Information given section start

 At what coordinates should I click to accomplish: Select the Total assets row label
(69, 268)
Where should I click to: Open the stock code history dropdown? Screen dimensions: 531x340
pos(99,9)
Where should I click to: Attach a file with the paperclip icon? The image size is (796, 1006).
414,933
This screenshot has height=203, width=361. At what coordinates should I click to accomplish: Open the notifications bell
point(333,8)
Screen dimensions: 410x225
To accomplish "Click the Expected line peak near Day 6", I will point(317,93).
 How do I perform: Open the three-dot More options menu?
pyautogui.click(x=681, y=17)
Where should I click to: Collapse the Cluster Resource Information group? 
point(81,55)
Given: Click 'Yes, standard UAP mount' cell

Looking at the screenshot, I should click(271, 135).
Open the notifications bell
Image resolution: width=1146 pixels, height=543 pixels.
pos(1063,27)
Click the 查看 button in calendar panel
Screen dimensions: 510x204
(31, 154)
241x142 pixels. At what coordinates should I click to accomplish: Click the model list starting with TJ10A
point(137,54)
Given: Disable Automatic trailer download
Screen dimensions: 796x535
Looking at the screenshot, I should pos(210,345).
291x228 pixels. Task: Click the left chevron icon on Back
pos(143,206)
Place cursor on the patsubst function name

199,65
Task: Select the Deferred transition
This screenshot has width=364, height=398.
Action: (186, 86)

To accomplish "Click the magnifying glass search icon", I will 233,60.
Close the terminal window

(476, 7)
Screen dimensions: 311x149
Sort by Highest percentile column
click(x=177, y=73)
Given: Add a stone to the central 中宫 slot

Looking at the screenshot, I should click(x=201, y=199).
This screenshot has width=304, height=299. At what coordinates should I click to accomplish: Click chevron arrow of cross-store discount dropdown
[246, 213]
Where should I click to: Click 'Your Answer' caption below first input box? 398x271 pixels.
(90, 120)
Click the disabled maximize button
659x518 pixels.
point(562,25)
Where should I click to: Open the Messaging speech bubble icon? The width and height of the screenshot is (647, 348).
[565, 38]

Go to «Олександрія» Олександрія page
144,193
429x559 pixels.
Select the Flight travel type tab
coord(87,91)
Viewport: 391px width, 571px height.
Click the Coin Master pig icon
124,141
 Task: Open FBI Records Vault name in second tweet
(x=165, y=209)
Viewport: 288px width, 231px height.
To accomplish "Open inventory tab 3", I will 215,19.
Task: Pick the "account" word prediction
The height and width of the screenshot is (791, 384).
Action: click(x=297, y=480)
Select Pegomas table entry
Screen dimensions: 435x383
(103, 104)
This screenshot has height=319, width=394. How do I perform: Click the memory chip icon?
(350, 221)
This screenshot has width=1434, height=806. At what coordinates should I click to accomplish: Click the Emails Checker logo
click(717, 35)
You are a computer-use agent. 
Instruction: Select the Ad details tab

Information given section end

Assignment>
If a line above holds the string "Viewport", copy it out.

Response>
Viewport: 391px width, 571px height.
Viewport: 288px width, 231px height.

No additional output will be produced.